Re: Stuck on partial specialization syntax, as usual.

From:
James Kanze <james.kanze@gmail.com>
Newsgroups:
comp.lang.c++
Date:
Mon, 26 May 2008 02:42:08 -0700 (PDT)
Message-ID:
<29f13ef7-e856-4db8-91b4-38b1aae9b94f@r66g2000hsg.googlegroups.com>
On May 26, 7:48 am, "jason.cipri...@gmail.com"
<jason.cipri...@gmail.com> wrote:

Thanks for your reply.

On May 26, 1:43 am, Ian Collins <ian-n...@hotmail.com> wrote:

jason.cipri...@gmail.com wrote:

I never seem to be able to get this right. Here I have some code:

template <typename T, int N> class A {
  void f (T);
};

template <typename T> void A<T,1>::f (T) {
}


You can't partially specialise an individual member of class template.


:-(

So... if most compilers optimize away constant conditions; can I do
something like this instead:

template <typename T, int N> void A<T,N>::f (T) {
  if (N == 1) {
  } else if (N == 3) {
  }
}

And (probably) not take a performance hit?
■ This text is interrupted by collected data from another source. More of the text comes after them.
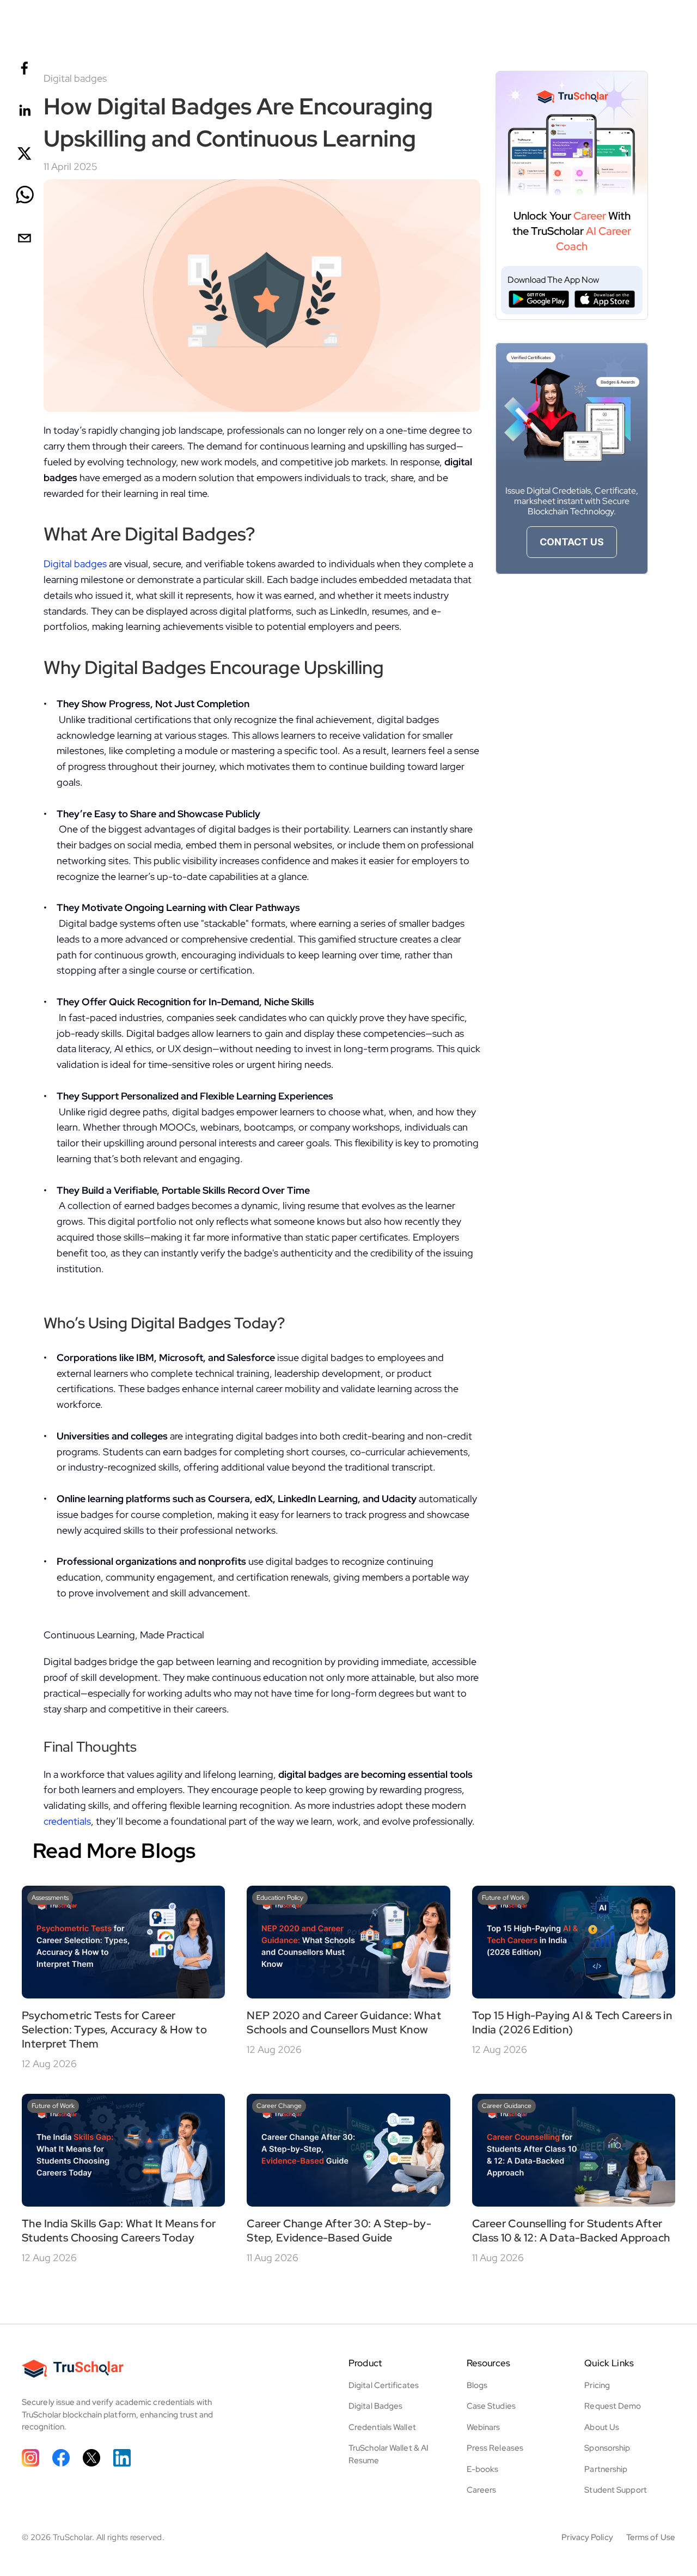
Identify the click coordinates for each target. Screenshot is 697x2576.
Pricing (597, 2385)
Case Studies (491, 2406)
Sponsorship (607, 2448)
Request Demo (612, 2406)
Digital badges (75, 563)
Probably. The usual solution is to use a helper function and a
discriminator class, something like:

    template< typename T, int N > class A {
    {
        template< int N >
        class Discriminator;

        void f( T t ) {
        {
            f( t, Discriminator< N >() ) ;
        }

        void f( T t, Discriminator<1> ) {
            // specialization for 1...
        }
        void f( T t, Discriminator<3> ) {
            // specialization for 3...
        }
    } ;

Presumably, because it is the standard idiom, compilers will
recognize it, and not generate any extra code for the unused
argument (at least as long as the functions are inline).